Anthropic Reveals Diversity of Values in Claude Models Across Languages and Contexts
Anthropic analyzes how Claude models express over 3,000 values that vary by language and model, with notable differences in warmth and communicative rigor.

What happened
Anthropic AI published new findings on the variety of values expressed by its Claude language model across different languages and model variants. According to the company, Claude can manifest more than 3,000 values, such as honesty and warmth, based on the analysis of over 300,000 anonymous conversations.

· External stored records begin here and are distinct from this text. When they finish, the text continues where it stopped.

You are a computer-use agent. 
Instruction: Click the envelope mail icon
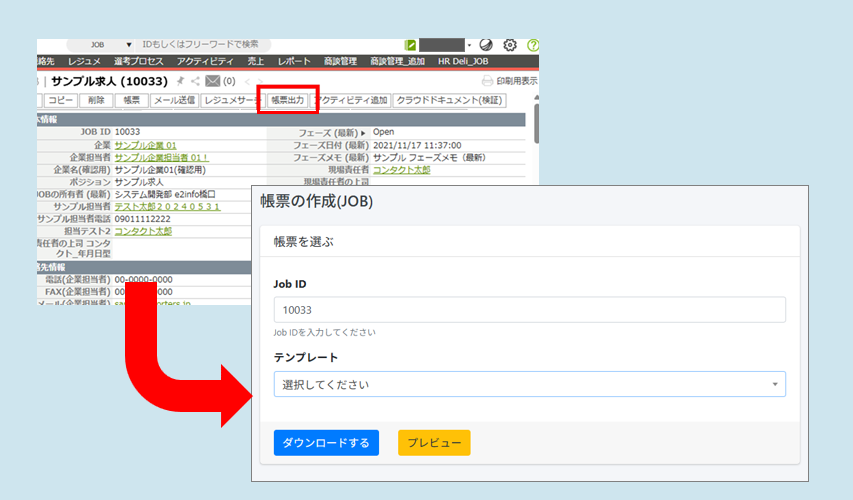(212, 81)
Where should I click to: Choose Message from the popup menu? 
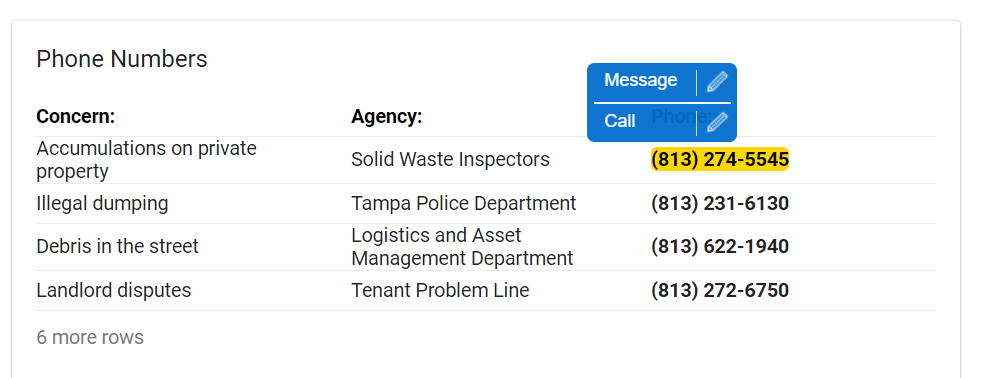pyautogui.click(x=641, y=80)
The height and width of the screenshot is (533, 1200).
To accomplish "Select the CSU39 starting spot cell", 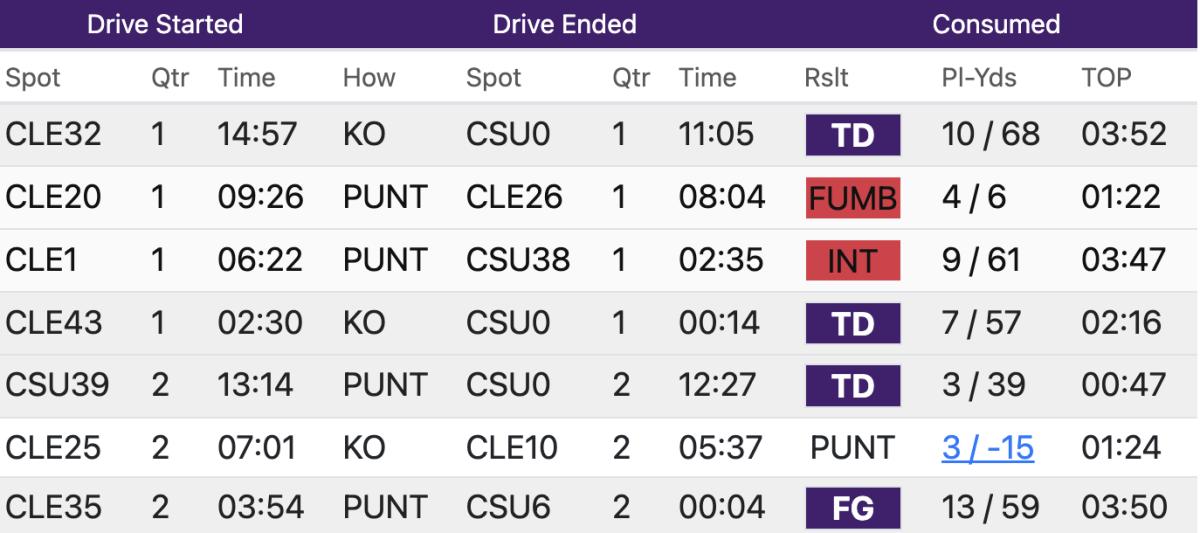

The study shows that the tonal axis of values expressed by Claude varies depending on the language of the conversation. For example, in languages like Hindi and Arabic, Claude tends to exhibit a warmer and more approachable tone, while in Russian it manifests a more rigorous style, where the model frequently requests evidence to support user claims.
Simultaneously, Sam Altman, CEO of OpenAI, spoke on X/Twitter about user experience with AI models, emphasizing that while difficult questions are valued, access and quality of interaction may depend on the model's internal assessment of the user, highlighting the importance of respectful treatment to keep users engaged.
Additionally, Google DeepMind shared an application of the "Predicting the Past Skill" model used for historical research, including tracking a Roman theft, mapping an ancient European cult, and reconnecting visitor networks to a Greek oracle, demonstrating the diverse applications of AI models beyond traditional text processing.
Why it matters
This research from Anthropic provides a relevant perspective on how artificial intelligence not only processes information but also adapts its responses and values contextually according to the user's language and culture. This has important implications for the global adoption of foundational models, highlighting the need for cultural sensitivity and personalized adjustments to improve human-machine interaction.
Likewise, Sam Altman's comments underscore a critical aspect of the AI agent experience: managing access and quality of treatment toward users, which can affect perception and use of AI technologies at scale.
Furthermore, Google DeepMind's initiative illustrates the extension of foundational models' potential into areas such as archaeology and history, showing that these systems can significantly expand the boundaries of human knowledge.
What remains to be confirmed
Although Anthropic reports solid findings based on a large set of conversations, specific methods and criteria used to define and measure values have not been detailed, making it difficult to fully assess the depth and applicability of the results.
More details are also needed on how these linguistic variations affect overall quality, accuracy, and fairness of the model in critical contexts.
Finally, Sam Altman's comments on differentiated access to models are not accompanied by official explanations, so any interpretation should be cautious.
Sources
- Anthropic AI, X/Twitter
- Anthropic AI, X/Twitter
- Sam Altman, X/Twitter
- Sam Altman, X/Twitter
- Google DeepMind, X/Twitter
Disclaimer: This report is based exclusively on publicly verifiable posts on X/Twitter. No additional data or internal company sources were incorporated or validated. The information presented here should be considered informative and interpretative, without implying recommendations or definitive conclusions about the analyzed technologies.